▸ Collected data

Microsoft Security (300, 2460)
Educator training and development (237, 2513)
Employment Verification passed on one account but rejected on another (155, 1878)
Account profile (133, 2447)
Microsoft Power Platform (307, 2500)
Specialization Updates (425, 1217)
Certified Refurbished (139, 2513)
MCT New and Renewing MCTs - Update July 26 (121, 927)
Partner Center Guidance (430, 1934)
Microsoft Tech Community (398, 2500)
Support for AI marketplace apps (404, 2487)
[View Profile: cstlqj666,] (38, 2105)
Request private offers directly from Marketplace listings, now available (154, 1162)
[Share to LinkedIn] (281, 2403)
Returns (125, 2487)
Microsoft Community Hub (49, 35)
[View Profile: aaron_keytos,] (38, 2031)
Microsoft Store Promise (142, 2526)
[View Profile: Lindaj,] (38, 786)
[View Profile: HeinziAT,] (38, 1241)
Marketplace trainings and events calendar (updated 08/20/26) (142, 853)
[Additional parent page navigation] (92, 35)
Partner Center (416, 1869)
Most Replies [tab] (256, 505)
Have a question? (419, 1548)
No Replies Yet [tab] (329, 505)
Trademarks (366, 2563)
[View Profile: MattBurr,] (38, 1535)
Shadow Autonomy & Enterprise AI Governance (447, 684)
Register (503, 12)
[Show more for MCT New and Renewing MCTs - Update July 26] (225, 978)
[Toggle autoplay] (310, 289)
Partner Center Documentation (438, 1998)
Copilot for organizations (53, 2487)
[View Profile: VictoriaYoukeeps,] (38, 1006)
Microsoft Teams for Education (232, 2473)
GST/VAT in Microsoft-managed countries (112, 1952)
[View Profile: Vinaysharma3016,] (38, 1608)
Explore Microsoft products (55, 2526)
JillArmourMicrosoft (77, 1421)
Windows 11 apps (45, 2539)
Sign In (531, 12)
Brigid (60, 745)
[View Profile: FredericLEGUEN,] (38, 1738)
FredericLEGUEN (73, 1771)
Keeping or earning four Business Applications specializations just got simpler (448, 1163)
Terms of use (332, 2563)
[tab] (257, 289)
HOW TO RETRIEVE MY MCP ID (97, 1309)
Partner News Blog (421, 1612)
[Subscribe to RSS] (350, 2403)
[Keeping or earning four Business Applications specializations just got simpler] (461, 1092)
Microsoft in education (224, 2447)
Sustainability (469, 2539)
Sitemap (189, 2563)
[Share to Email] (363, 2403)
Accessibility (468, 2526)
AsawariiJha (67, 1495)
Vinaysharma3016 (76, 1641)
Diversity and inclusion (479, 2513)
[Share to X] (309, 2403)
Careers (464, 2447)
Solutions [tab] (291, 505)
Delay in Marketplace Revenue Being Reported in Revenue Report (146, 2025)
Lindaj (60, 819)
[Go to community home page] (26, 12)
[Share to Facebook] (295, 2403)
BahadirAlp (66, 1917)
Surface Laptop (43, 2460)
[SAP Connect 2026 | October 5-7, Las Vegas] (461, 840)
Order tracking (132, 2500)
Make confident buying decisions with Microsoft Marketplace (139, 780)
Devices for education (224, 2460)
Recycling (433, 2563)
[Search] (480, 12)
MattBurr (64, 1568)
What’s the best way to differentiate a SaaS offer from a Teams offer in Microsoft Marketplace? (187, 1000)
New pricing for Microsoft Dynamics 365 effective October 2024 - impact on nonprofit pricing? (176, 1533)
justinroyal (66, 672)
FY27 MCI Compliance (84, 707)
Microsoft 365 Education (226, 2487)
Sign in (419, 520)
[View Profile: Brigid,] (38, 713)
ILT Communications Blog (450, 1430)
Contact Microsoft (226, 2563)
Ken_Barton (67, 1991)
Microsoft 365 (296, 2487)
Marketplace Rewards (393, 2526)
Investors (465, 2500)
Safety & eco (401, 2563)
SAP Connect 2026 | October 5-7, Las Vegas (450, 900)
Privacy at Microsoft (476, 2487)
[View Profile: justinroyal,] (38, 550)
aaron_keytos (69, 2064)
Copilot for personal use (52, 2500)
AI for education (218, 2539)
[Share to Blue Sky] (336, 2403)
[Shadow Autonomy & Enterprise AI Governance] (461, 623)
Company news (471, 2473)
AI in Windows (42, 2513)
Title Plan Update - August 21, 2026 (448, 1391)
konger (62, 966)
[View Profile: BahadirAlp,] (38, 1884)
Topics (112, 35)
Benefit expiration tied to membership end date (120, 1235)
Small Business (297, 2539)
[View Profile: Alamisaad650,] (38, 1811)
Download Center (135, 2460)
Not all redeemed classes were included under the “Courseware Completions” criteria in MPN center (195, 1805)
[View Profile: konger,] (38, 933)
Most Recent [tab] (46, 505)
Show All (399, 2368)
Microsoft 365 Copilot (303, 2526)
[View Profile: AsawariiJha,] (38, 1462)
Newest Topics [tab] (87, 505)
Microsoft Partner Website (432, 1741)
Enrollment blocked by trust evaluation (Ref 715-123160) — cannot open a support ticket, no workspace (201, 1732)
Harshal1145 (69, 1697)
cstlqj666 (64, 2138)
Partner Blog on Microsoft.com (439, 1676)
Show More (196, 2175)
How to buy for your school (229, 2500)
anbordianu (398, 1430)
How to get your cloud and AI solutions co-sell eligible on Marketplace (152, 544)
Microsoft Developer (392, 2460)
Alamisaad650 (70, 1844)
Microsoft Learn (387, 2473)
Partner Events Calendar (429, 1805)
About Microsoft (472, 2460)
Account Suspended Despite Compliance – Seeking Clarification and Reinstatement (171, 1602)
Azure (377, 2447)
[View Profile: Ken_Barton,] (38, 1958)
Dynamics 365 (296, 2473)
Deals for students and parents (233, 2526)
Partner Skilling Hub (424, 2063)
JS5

▸ How to complete this task
Exactly the lines above from the one with "Microsoft 365 (296, 2487)" to the one with "Download Center (135, 2460)", both included, are to be quoted; leave the rest out.

▸ Expected answer
Microsoft 365 (296, 2487)
Marketplace Rewards (393, 2526)
Investors (465, 2500)
Safety & eco (401, 2563)
SAP Connect 2026 | October 5-7, Las Vegas (450, 900)
Privacy at Microsoft (476, 2487)
[View Profile: justinroyal,] (38, 550)
aaron_keytos (69, 2064)
Copilot for personal use (52, 2500)
AI for education (218, 2539)
[Share to Blue Sky] (336, 2403)
[Shadow Autonomy & Enterprise AI Governance] (461, 623)
Company news (471, 2473)
AI in Windows (42, 2513)
Title Plan Update - August 21, 2026 (448, 1391)
konger (62, 966)
[View Profile: BahadirAlp,] (38, 1884)
Topics (112, 35)
Benefit expiration tied to membership end date (120, 1235)
Small Business (297, 2539)
[View Profile: Alamisaad650,] (38, 1811)
Download Center (135, 2460)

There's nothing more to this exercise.